Giacomo Fallucca, president and CEO of Milwaukee, Wis.-based Palermo Villa Inc., attributes the success of frozen pizza sales to a number of factors, not the least of which is a change in lifestyle. He says the difficult economy has instilled a nesting instinct in Americans, and they are eschewing pizzeria pizza, moving to the premium frozen segment. He adds that over the past several years frozen pizza manufacturers have vastly improved their product offering, which hasn’t gone unnoticed by consumers.
“One of the things we looked at years ago was using restaurant quality toppings on our pizza,” says Fallucca. From extra cheese deep dish to ham and pineapple, pizza is a very personal product for many Americans. Palermo’s offers consumers three different choices: Primo Thin, an all-natural ultra-thin crispy & flaky crust with a selection of premium toppings; Rustico, a rising crust pizza and Hearth Italia, pizza similar to those found in quaint pizzerias throughout Italy.
As with other segments within the category, new products help drive frozen pizza sales. In the first quarter of 2010 Palermo’s is adding a Garden pizza, grilled vegetables on a multi-grain crust and a Fajita pizza, marinated white meat chicken with a zesty sauce and cheese and dollops of real sour cream to its Primo Thin line.
“Offering different tastes is critical,” says Fallucca. “But more important is providing our retailers products that sell.”

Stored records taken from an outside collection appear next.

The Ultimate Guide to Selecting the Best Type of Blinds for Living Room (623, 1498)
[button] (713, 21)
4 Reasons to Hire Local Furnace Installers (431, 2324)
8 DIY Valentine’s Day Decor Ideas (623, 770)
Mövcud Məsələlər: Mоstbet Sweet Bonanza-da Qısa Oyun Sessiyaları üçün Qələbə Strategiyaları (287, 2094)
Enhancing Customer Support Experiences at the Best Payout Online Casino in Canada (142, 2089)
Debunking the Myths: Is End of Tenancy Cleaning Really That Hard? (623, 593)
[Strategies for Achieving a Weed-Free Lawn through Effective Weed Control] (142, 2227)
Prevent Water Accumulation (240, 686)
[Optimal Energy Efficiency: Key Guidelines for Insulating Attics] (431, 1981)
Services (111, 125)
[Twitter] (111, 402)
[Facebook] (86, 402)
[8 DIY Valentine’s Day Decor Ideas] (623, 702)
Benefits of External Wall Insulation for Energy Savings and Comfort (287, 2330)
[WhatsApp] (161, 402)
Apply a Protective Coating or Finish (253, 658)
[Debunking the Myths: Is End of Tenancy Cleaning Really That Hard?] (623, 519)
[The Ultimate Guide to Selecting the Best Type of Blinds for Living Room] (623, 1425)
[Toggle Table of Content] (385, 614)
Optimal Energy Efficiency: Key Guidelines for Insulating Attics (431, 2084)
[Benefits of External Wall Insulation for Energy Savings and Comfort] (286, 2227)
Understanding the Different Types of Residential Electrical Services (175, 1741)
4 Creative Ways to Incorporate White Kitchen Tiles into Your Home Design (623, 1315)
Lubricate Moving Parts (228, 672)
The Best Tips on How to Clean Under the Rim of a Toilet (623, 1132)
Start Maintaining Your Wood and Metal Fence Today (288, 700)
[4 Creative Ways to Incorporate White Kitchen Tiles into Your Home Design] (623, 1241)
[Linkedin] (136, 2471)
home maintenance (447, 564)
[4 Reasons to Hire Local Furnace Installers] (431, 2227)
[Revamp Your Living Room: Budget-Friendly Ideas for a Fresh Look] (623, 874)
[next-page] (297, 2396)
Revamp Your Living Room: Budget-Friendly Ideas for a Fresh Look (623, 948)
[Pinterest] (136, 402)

Unique and different is exactly what Deep Foods’ had in mind when it developed Naan Pizza for its Tandoor Chef brand. Michael Ryan, vice president of marketing for the Union, N.J.-based company, says the fusion product, which is available with cilantro pesto topping, roasted eggplant and spinach and cheese, provides an opportunity to introduce people to Indian food through pizza—which is familiar to most consumers.
“We have found that consumers, at large, are becoming much more interested in Indian food,” says Ryan. “We have been successful in mainstream channels by offering a broad range of selections. We have appetizers, breads and condiments to go along with center plate meat and veggie products. We are able to capture consumer interest because we have the breadth and scope that an Indian restaurant will have.”
Selling a piece of the pie
The frozen pizza tundra is poised to change. In January, Northfield, Ill.-based Kraft Foods, which accounted for approximately 38.5% of the frozen pizza sold in the U.S. agreed to sell the assets to its North American pizza business to Nestlé. The sale includes the DiGiorno brand, the largest frozen pizza brand with about 17% market share, as well as the Tombstone and Jacks brand in the U.S., the Delissio brand in Canada as well as the California Pizza Kitchen trademark license.
The sale also includes two Wisconsin manufacturing facilities and the right to take on the leases for the pizza depots and delivery trucks. The transaction, which was for $3.7 billion, is expected to be finalized sometime in 2010.